>>>
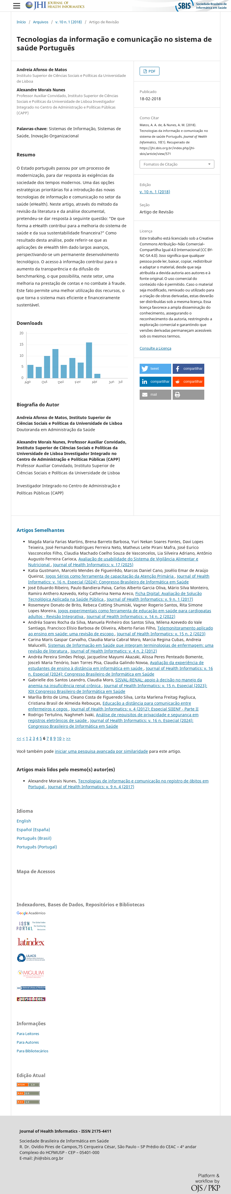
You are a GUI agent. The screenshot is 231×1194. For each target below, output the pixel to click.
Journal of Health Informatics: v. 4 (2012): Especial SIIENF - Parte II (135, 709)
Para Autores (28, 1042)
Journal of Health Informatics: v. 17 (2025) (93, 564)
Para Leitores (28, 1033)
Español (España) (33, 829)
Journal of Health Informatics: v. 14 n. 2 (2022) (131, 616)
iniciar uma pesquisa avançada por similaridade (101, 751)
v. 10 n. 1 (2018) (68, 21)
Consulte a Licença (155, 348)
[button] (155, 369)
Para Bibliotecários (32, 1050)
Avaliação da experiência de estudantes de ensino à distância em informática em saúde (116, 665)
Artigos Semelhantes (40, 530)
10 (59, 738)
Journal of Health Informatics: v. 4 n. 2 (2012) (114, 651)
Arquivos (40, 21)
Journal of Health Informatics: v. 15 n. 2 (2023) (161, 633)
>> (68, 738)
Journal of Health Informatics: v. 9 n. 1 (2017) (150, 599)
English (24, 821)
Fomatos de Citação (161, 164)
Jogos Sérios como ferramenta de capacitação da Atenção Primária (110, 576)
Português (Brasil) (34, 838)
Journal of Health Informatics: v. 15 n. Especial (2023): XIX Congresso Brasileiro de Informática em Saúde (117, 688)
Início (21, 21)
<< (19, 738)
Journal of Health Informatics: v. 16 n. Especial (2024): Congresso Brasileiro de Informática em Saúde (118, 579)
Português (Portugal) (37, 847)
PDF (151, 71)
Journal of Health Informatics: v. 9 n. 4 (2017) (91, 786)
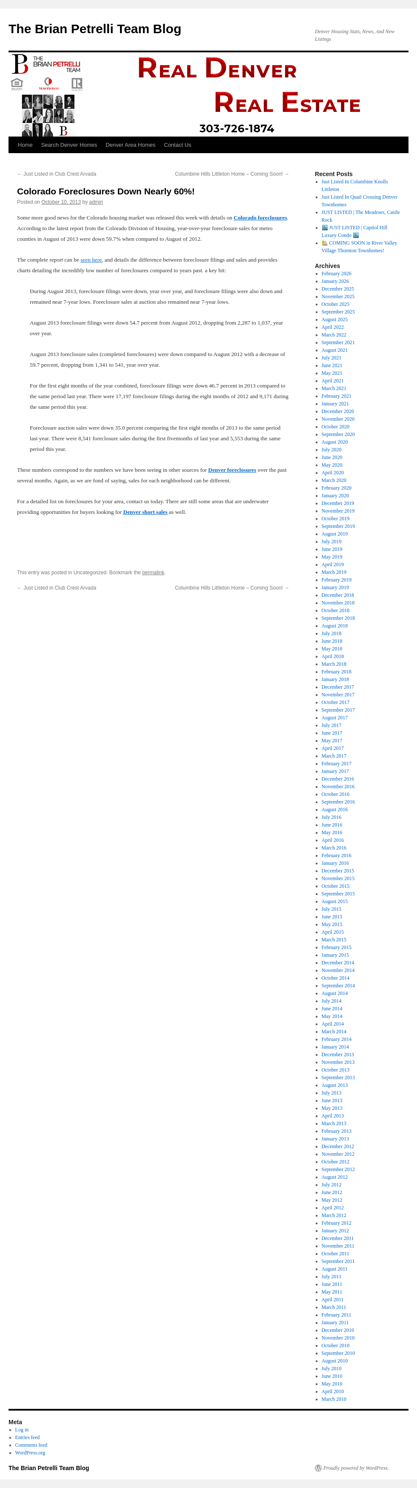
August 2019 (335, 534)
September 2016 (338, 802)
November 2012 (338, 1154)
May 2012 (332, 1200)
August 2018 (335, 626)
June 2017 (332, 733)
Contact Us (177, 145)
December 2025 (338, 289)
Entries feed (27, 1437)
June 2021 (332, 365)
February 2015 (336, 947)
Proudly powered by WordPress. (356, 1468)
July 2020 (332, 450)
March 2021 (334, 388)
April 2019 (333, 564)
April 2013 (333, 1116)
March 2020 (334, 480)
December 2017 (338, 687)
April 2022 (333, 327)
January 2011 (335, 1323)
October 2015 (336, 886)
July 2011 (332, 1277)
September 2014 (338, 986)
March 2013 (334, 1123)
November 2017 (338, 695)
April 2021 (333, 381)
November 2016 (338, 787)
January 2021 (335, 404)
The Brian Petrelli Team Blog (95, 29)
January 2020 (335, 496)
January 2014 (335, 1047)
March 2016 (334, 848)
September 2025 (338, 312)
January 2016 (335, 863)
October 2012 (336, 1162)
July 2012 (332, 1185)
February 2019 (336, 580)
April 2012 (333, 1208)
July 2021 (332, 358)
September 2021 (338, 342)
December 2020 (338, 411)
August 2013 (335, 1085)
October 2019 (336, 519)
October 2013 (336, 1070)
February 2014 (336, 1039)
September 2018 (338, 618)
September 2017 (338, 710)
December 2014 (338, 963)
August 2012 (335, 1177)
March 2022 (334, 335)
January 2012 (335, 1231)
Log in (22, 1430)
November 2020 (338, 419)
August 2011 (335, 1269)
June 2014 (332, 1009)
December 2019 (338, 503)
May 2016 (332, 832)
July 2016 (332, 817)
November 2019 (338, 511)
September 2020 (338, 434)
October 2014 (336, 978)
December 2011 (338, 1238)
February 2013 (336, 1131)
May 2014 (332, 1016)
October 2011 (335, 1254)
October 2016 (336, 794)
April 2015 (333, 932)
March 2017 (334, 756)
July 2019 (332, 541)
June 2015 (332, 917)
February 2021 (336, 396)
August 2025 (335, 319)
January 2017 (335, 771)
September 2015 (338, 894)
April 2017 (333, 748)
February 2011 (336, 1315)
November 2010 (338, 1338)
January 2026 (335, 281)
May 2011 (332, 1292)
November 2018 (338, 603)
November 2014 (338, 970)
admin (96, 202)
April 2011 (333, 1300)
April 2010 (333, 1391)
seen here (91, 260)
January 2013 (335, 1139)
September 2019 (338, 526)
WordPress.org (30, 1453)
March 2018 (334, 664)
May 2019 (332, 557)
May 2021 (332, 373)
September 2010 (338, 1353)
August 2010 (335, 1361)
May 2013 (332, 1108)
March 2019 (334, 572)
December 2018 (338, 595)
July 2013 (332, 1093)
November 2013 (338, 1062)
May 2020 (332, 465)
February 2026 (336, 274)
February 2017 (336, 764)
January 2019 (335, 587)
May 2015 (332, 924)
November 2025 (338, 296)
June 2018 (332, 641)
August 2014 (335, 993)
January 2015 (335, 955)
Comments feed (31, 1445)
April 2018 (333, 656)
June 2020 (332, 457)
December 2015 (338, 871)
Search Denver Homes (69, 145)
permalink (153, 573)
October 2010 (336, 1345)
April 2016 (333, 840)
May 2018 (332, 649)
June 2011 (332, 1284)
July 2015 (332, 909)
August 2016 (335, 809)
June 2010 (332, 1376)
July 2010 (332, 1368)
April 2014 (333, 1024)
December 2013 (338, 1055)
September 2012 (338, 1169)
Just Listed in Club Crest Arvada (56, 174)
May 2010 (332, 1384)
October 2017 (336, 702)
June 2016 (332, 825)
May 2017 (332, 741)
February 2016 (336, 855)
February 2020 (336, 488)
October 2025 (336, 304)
<<<
Aim: Convert the records from the line containing "July 2019 (332, 541)" down through the line containing "February 2026 (336, 274)" into a two-column CSV with the headers text and coordinates. Give one row per record, put each value in its own quoted field, and replace any line breaks with spaces.

Task response:
text,coordinates
"July 2019","(332, 541)"
"June 2015","(332, 917)"
"February 2021","(336, 396)"
"August 2025","(335, 319)"
"January 2017","(335, 771)"
"September 2015","(338, 894)"
"April 2017","(333, 748)"
"February 2011","(336, 1315)"
"November 2010","(338, 1338)"
"January 2026","(335, 281)"
"May 2011","(332, 1292)"
"November 2018","(338, 603)"
"November 2014","(338, 970)"
"admin","(96, 202)"
"April 2011","(333, 1300)"
"April 2010","(333, 1391)"
"seen here","(91, 260)"
"January 2013","(335, 1139)"
"September 2019","(338, 526)"
"WordPress.org","(30, 1453)"
"March 2018","(334, 664)"
"May 2019","(332, 557)"
"May 2021","(332, 373)"
"September 2010","(338, 1353)"
"August 2010","(335, 1361)"
"May 2013","(332, 1108)"
"March 2019","(334, 572)"
"December 2018","(338, 595)"
"July 2013","(332, 1093)"
"November 2013","(338, 1062)"
"May 2020","(332, 465)"
"February 2026","(336, 274)"